3405 - Stereotactic Body Radiation Therapy for Ventricular Tachycardia is Safe and Effective: Results from a Large Retrospective Cohort

02:30pm - 03:45pm PT

Hall F

Screen: 21

POSTER

Presenter(s)

Keith Cengel, MD, PhD - University of Pennsylvania, Philadelphia, PA

J. Chojnowski¹, M. Chelius², M. Litt¹, T. Bhuiya¹, M. Raad¹, C. Jiang², S. Keane¹, J. Liang Tan¹, S. J. Feigenberg³, J. Arkles¹, C. Tschabrunn¹, S. Nazarian¹, D. Callans¹, D. S. Frankel¹, F. Marchlinski¹, M. M. Kim⁴, T. Markman¹, and K. A. Cengel³; ¹Hospital of the University of Pennsylvania, Philadelphia, PA, ²Department of Radiation Oncology, University of Pennsylvania, Philadelphia, PA, ³Department of Radiation Oncology, Perelman School of Medicine, University of Pennsylvania, Philadelphia, PA, ⁴Department of Radiation Oncology, Division of Medical Physics, Hospital of the University of Pennsylvania, Philadelphia, PA

Purpose/Objective(s):

Stereotactic body radiation therapy (SBRT) is a promising noninvasive treatment for refractory ventricular tachycardia (VT). Data are limited to small series with varying planning methodologies and limited toxicity follow-up. We report the largest single institution series.

Materials/Methods:

Patients with VT refractory to antiarrhythmic therapy who received cardiac SBRT from 2019-2024 were retrospectively analyzed. Under a single radiation oncologist, all patients underwent 4DCT simulation and treatment as an inpatient. Target volumes encompassed the arrhythmogenic scar delineated on the 4D scan integrating VT morphologies, imaging, and electroanatomic mapping data. Planning target volume (PTV) was a 3mm isotropic expansion from the internal target volume. Plans were LINAC-based VMAT, delivering 25Gy / 1fraction prescribed to the PTV. Toxicity was graded per CTCAEv5 where applicable, grouped as acute (</=90 days post-SBRT) and late (>90 days). Mitral regurgitation (MR) progression was defined as >2 point increase of MR International Database score.

Results:

45 patients underwent SBRT. Baseline characteristics included median age 69 years (IQR 63-77), male 84%, ECOG PS 0-1 43%, NYHA Class III-IV 43%, median left ventricular ejection fraction (LVEF) 30% (IQR 20-36.5). Patients had a median of 2 ICD shocks (IQR 0-3), 3 VT episodes (IQR 1-8) and 2 catheter ablations (IQR 2-3) 30 days prior to SBRT. Key dose metrics included: PTV D95% mean 23.6Gy (range 5.9-25.1), PTV volume mean 118cc (range 46-200), esophagus D0.03cc mean 7.7Gy (range 1.2-14.7), great vessel D0.03cc mean 11.8 (range 0.4-26.3), stomach D0.03cc mean 4.2Gy (range 0.2-12.4), heart-mean mean 8.4Gy (range 5.1-13.0).
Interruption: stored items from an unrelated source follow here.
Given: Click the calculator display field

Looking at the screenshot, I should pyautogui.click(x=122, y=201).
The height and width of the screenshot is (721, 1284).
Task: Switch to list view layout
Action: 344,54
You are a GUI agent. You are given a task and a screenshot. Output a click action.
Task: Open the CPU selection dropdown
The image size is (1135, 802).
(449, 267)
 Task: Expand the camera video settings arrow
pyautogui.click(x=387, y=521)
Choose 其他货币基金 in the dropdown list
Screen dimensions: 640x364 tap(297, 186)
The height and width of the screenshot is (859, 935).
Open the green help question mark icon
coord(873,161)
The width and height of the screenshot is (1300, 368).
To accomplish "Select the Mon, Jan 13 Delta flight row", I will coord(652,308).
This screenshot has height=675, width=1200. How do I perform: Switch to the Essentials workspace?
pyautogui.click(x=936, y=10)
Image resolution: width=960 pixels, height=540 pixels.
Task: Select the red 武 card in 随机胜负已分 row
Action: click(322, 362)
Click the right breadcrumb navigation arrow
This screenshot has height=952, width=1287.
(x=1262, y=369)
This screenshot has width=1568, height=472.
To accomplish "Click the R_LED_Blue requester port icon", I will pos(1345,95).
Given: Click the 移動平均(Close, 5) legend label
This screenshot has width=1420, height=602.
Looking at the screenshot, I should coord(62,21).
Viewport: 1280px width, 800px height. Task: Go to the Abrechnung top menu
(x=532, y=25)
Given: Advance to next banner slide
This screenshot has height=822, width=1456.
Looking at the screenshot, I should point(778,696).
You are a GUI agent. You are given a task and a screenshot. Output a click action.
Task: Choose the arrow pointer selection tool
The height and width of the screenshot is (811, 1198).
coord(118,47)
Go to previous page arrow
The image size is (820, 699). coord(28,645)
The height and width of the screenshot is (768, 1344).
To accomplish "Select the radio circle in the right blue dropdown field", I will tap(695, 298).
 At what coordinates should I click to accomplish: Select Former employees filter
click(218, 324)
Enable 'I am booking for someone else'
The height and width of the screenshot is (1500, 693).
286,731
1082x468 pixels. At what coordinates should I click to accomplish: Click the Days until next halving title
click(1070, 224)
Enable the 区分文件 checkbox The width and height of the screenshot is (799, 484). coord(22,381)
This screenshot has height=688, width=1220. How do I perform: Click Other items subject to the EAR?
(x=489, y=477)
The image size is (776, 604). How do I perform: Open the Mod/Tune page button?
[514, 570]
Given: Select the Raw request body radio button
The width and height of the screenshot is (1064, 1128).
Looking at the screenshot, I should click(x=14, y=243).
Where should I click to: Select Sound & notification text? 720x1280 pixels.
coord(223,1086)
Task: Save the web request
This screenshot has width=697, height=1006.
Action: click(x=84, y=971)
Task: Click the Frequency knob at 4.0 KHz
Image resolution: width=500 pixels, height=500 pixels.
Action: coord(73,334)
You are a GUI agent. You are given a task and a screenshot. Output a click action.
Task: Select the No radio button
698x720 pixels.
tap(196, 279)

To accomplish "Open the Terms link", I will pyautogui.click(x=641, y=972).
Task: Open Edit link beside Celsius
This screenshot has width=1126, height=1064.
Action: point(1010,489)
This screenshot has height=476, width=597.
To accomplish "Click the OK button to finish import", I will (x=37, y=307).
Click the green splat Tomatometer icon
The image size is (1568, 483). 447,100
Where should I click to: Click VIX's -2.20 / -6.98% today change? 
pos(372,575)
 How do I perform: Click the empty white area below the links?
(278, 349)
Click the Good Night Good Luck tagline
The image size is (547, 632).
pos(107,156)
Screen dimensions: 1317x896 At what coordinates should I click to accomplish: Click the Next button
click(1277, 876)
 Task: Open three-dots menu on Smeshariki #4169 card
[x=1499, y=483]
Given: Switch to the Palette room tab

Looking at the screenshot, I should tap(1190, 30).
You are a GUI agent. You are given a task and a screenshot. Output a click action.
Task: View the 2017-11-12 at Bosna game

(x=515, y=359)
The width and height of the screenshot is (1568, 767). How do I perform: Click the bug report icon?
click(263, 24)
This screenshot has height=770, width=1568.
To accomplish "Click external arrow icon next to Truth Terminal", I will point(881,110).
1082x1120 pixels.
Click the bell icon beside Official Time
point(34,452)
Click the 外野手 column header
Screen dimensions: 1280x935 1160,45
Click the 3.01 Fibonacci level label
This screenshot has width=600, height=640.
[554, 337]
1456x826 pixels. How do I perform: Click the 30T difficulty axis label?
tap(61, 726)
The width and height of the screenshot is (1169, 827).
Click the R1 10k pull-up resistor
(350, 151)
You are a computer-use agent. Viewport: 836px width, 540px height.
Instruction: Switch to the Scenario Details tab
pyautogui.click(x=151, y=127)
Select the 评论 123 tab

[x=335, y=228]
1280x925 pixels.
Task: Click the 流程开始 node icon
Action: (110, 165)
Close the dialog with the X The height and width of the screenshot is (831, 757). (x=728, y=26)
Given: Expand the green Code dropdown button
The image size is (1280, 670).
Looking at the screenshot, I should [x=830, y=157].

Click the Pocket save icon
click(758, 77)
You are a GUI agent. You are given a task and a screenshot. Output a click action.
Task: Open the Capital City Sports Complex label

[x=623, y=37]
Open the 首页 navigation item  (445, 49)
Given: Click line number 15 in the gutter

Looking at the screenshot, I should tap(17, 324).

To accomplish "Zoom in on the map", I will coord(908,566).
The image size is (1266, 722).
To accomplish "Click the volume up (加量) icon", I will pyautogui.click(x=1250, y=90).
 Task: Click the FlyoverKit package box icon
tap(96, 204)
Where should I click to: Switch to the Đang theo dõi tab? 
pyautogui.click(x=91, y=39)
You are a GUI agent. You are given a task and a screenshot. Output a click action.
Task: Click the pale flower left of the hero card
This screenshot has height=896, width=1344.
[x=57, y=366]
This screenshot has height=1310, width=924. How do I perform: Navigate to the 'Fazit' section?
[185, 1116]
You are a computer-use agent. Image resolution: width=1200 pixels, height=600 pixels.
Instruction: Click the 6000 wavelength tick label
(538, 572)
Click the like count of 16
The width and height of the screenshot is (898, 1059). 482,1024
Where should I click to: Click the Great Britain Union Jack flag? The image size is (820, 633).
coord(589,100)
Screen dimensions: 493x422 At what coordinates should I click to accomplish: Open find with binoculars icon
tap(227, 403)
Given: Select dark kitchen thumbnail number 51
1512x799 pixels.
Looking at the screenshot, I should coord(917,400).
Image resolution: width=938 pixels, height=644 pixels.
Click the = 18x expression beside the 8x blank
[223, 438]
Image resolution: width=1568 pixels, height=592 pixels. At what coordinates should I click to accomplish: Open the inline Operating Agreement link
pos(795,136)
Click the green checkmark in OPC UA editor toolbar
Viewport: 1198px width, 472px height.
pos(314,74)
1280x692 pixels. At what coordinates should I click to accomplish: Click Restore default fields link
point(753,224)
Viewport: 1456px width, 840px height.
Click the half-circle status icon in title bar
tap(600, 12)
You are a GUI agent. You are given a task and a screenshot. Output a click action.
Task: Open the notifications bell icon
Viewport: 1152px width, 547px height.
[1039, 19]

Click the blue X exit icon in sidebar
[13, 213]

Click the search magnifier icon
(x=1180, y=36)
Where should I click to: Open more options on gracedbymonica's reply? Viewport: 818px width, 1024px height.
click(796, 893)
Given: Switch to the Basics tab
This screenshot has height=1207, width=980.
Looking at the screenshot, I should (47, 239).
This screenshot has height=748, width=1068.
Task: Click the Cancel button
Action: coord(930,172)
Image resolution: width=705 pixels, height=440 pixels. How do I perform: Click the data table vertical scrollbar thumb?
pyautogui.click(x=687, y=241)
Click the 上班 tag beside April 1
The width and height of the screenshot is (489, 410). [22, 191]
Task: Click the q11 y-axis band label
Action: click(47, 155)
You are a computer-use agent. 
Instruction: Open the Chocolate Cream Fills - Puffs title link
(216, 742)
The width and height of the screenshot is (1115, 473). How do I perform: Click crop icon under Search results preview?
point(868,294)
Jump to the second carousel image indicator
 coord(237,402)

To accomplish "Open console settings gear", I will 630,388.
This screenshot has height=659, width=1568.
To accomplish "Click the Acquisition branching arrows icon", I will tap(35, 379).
Median follow-up was 8.3 months (IQR 2.2-22.0). Acute toxicity included nausea 11%, fatigue 9%, sternal pain 2% and malaise 4%, all low grade. Late toxicity included pneumonitis 11%, pleural effusion 4% and pericardial effusion 2%, all grade 1 (imaging finding, asymptomatic, not requiring intervention). LVEF was not impacted in the acute or late timeframe. Of patients with available imaging at 1 year follow up, 7/17 went on to develop worsening MR (2 required valve replacement, 1 improved with diuresis). At last follow-up, 62% of patients had died, none directly related to SBRT.

Compared to 30 days prior to SBRT, median change in average 30-day-rate of VT burden was -2 episodes from 1-3 months, -2 episodes from 3-6 months and -1.8 episodes from 6-12 months. At last follow up, median number of shocks post-SBRT was 0 (IQR 0-1).

Conclusion:

Cardiac SBRT is feasible among a range of performance statuses and target volumes; VT burden analysis is ongoing. Treatment appears safe with careful observance of constraints, incurring limited high grade toxicity. Further investigation regarding toxicity specific to cardiac substructures with dosimetric analysis is warranted and under current investigation at our center.